Nearly one out of five young adults ages 18 to 25 suffers from a substance abuse problem. In response to the Office of National Drug Control Policy’s call to expand recovery support services on college campuses, the nation has seen rapid growth in collegiate recovery communities. USC is establishing itself as a leader in this movement, providing both residential and extended services for students through The Haven and The Haven Center.
“We began last year with very few people and a couple of allies at USC who were interested in helping create this,” co-founder Holly Sherman said. “We are now reaching out to the greater USC student community, even people who are just starting to look at their drug use [and] alcohol use, and thinking that maybe they’re overdoing it a little.”
Sherman and fellow co-founder Sharon Weber run The Haven with their team of collaborators, known as Recovery Grads.
In a college setting where parties are littered with drugs and alcohol, early treatment could prevent dangerous habits from turning into a lifelong dependencies.

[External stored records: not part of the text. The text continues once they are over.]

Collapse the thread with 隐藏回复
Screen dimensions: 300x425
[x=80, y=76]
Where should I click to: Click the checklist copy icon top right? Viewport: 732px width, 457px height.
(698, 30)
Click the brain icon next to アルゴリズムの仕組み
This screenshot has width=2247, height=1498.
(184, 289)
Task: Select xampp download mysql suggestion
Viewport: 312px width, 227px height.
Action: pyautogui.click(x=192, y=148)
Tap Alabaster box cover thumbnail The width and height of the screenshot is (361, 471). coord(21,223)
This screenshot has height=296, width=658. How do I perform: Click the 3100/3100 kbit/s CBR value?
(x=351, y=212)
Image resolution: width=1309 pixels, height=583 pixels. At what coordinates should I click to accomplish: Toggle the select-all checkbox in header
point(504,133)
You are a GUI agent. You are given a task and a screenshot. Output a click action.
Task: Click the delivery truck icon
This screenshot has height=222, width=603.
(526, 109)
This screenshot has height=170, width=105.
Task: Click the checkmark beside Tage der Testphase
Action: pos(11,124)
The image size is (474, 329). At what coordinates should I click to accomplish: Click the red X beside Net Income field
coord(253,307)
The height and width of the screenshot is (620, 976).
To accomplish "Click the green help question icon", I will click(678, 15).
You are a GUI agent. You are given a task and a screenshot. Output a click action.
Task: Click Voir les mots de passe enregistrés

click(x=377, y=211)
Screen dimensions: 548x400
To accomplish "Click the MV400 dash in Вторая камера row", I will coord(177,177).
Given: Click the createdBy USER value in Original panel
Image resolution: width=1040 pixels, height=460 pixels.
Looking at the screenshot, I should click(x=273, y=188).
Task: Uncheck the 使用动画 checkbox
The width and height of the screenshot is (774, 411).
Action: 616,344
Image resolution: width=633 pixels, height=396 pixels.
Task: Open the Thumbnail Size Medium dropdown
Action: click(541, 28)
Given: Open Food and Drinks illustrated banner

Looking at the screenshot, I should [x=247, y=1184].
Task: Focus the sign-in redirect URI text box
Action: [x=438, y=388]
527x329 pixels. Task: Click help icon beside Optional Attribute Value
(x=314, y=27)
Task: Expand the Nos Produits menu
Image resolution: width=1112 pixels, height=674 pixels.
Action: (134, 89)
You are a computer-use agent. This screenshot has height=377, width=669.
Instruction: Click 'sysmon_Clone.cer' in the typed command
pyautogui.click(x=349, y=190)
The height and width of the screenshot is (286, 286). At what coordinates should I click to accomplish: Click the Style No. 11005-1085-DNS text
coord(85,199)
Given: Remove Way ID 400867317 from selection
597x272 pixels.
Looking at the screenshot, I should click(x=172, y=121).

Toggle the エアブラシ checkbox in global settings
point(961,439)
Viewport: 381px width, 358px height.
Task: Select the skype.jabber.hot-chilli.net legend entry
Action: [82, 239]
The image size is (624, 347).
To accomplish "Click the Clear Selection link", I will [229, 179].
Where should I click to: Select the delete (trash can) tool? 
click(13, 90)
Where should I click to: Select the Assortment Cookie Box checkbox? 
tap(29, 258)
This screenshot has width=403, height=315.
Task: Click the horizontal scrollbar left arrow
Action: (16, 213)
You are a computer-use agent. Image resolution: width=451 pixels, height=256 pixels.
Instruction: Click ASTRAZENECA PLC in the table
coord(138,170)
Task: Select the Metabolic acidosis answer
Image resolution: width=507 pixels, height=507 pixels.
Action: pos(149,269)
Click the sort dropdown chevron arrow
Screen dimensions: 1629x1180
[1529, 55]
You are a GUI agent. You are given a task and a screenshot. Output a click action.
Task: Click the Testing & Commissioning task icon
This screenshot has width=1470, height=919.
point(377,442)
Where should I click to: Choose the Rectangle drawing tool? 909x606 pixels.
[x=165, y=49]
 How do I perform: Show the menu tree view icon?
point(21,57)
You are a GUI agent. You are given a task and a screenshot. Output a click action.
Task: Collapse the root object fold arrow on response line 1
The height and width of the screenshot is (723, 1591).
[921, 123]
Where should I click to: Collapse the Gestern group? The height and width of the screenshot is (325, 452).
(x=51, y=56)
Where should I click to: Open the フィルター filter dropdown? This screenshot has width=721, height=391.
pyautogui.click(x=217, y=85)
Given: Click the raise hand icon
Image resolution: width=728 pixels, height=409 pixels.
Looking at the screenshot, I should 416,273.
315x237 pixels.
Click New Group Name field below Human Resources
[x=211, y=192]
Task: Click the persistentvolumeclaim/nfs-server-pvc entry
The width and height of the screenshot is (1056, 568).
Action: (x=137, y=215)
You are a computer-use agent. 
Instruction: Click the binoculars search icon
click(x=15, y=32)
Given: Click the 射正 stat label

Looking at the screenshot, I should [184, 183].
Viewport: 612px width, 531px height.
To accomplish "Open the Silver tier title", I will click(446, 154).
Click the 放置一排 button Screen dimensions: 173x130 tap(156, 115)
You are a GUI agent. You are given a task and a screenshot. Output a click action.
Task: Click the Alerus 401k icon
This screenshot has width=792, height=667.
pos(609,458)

Though many students at The Haven said they overcame dangerous addictions, others use the community as a safe place where they can get through school without drinking.
“I came to USC, and that’s really where my drug and alcohol problems began,” said Techentin, who is 12 1/2 years sober. “The word needs to get out that it’s okay. This problem exists, and there’s ways to treat it and live life and have fun and not have to hide off in some rehab or leave the school out of shame. You can coexist in the collegiate environment and stay sober.”
Ten students currently live in The Haven’s residential community, with several more slated to move in this January. The Haven utilizes weekly individual wellness plans created in collaboration with Techentin, community gatherings and service work. It also addresses optional tutoring sessions, sober outings, retreats and more.
Almost all of The Haven’s services are free. For students who are not sure about entering the recovery program, The Haven hosts meetings every Sunday on the roof of Gateway at 6 p.m. Attendees do not need to be sober nor in a recovery program to show up.